SHORT EXERCISE
Reproduce verbatim everything in the entries below from the line containing "The height and" down to the end of the entries. Omit the pictures from your answer.

Collection entries:
:::::

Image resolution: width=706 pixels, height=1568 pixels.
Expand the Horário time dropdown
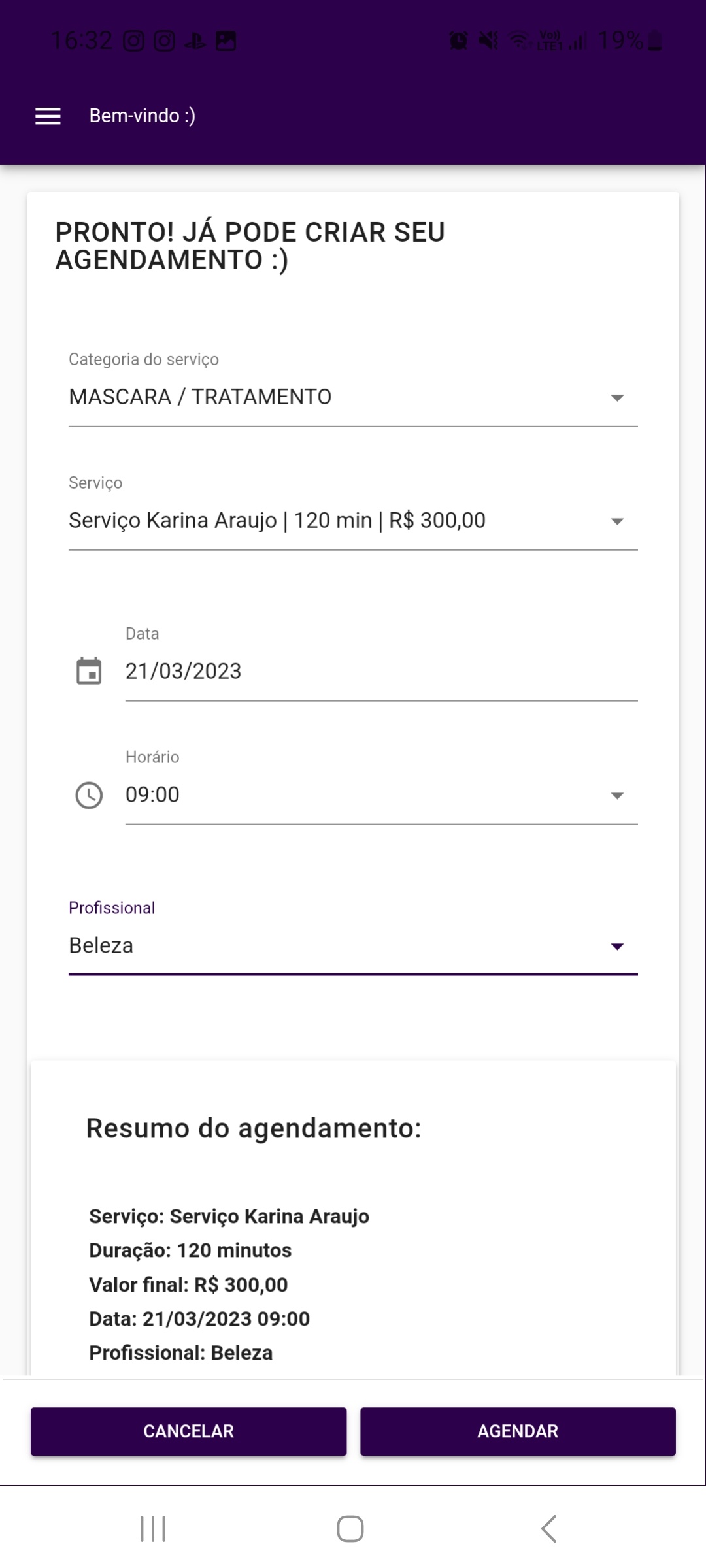(381, 795)
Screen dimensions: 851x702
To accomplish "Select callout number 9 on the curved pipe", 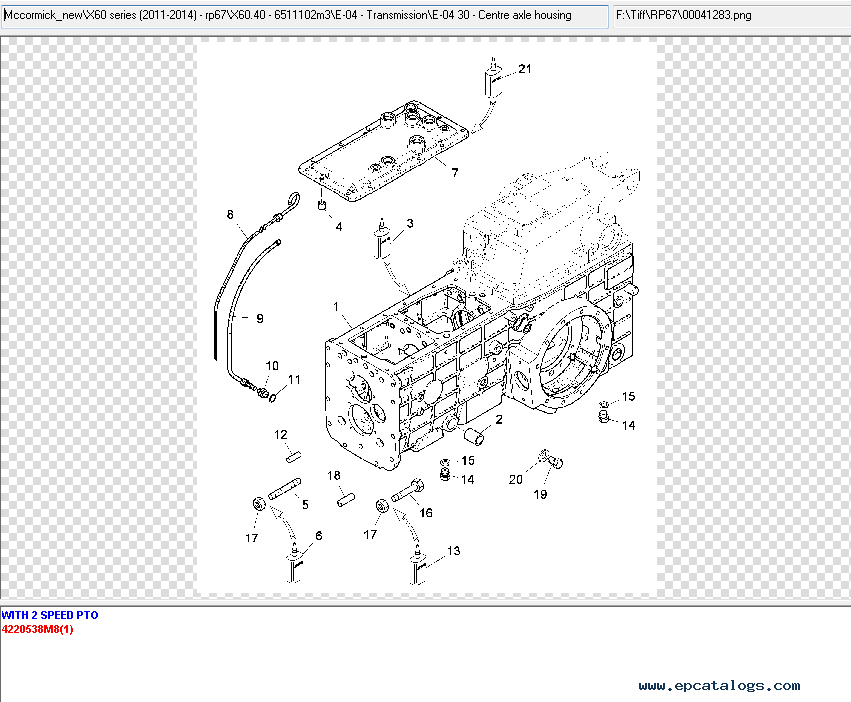I will pyautogui.click(x=259, y=319).
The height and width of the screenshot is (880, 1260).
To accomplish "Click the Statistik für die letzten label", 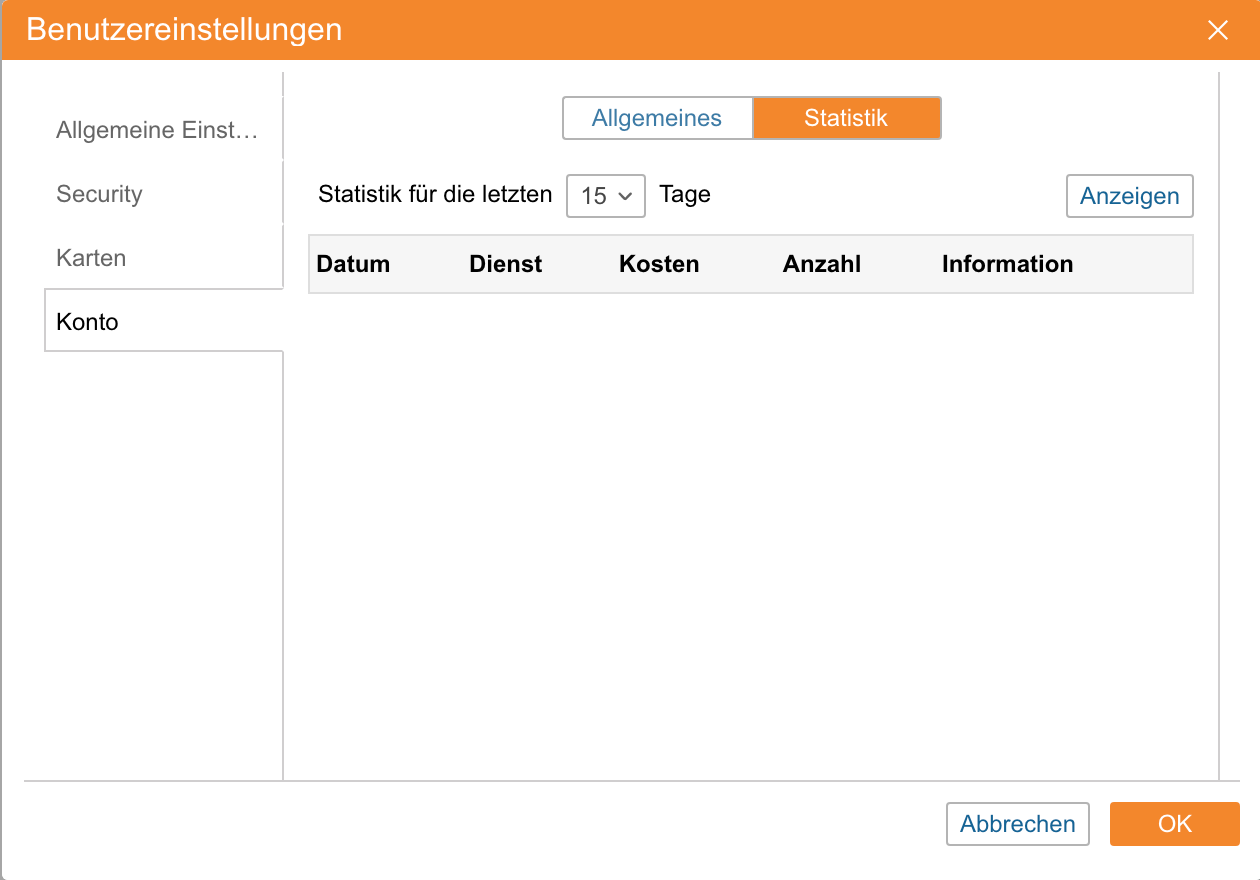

:::::

TASK SOLUTION
The height and width of the screenshot is (880, 1260).
To accomplish "Click the Statistik für die letzten label", 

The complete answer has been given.